- _Supplied records_
--------------------

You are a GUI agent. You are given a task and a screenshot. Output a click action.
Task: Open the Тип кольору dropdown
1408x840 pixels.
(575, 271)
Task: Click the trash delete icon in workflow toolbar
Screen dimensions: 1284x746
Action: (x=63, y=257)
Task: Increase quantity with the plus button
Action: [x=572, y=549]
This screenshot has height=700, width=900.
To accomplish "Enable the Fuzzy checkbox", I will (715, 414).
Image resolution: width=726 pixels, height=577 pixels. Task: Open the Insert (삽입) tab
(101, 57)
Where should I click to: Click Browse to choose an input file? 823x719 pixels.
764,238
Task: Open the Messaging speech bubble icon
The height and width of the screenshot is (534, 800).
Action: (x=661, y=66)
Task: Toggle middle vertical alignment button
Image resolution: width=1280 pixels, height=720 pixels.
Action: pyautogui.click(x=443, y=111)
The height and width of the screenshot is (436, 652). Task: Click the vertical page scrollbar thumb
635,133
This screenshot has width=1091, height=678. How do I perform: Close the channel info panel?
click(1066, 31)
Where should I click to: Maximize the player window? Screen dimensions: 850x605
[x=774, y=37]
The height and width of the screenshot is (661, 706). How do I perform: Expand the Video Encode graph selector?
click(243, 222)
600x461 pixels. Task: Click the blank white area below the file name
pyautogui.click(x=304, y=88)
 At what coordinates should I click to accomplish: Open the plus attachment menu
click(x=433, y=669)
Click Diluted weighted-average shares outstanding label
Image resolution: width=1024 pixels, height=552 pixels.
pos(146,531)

--------------------

- _Task to carry out_
Every entry shown above is to be written out exactly.

- _Reply_
You are a GUI agent. You are given a task and a screenshot. Output a click action.
Task: Open the Тип кольору dropdown
1408x840 pixels.
(575, 271)
Task: Click the trash delete icon in workflow toolbar
Screen dimensions: 1284x746
Action: (x=63, y=257)
Task: Increase quantity with the plus button
Action: [x=572, y=549]
This screenshot has height=700, width=900.
To accomplish "Enable the Fuzzy checkbox", I will (715, 414).
Image resolution: width=726 pixels, height=577 pixels. Task: Open the Insert (삽입) tab
(101, 57)
Where should I click to: Click Browse to choose an input file? 823x719 pixels.
764,238
Task: Open the Messaging speech bubble icon
The height and width of the screenshot is (534, 800).
Action: (x=661, y=66)
Task: Toggle middle vertical alignment button
Image resolution: width=1280 pixels, height=720 pixels.
Action: pyautogui.click(x=443, y=111)
The height and width of the screenshot is (436, 652). Task: Click the vertical page scrollbar thumb
635,133
This screenshot has width=1091, height=678. How do I perform: Close the channel info panel?
click(1066, 31)
Where should I click to: Maximize the player window? Screen dimensions: 850x605
[x=774, y=37]
The height and width of the screenshot is (661, 706). How do I perform: Expand the Video Encode graph selector?
click(243, 222)
600x461 pixels. Task: Click the blank white area below the file name
pyautogui.click(x=304, y=88)
 At what coordinates should I click to accomplish: Open the plus attachment menu
click(x=433, y=669)
Click Diluted weighted-average shares outstanding label
Image resolution: width=1024 pixels, height=552 pixels.
pos(146,531)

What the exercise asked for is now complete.